- Exercise goal: Find the string "What" in the records. Copy every line it appears in.

- Exercise data:
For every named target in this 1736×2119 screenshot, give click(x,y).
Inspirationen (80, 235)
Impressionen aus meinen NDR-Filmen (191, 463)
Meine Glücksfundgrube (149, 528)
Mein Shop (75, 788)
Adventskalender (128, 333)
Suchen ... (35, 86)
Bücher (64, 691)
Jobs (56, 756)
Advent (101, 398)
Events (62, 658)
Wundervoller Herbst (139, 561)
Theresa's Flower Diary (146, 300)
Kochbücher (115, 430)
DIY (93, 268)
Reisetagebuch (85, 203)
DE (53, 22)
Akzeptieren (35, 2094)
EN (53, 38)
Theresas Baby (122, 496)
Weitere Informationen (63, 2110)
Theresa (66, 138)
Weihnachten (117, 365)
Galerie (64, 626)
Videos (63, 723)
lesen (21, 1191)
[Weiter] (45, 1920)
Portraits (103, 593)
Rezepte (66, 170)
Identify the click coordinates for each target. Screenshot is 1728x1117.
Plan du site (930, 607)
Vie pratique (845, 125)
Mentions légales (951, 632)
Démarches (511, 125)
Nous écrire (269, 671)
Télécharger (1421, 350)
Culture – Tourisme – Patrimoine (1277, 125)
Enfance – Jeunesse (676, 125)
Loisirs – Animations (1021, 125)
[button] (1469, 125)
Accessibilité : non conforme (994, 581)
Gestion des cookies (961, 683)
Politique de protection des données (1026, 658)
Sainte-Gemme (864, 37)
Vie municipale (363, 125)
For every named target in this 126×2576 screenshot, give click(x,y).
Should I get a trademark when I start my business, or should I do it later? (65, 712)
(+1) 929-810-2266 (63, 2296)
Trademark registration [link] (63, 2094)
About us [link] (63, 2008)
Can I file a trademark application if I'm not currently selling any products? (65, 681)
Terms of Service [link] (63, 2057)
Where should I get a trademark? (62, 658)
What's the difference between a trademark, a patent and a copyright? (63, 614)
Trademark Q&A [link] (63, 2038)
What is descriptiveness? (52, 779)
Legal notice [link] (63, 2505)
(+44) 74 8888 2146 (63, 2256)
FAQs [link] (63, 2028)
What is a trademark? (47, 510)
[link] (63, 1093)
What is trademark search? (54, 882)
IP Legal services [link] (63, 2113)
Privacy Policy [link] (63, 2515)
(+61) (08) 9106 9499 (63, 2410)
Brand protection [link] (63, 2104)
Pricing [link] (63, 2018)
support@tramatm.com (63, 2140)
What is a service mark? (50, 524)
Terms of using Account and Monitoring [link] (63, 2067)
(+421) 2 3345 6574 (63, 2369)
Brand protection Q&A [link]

- Answer to the problem:
What's the difference between a trademark, a patent and a copyright? (63, 614)
What is descriptiveness? (52, 779)
What is a trademark? (47, 510)
What is trademark search? (54, 882)
What is a service mark? (50, 524)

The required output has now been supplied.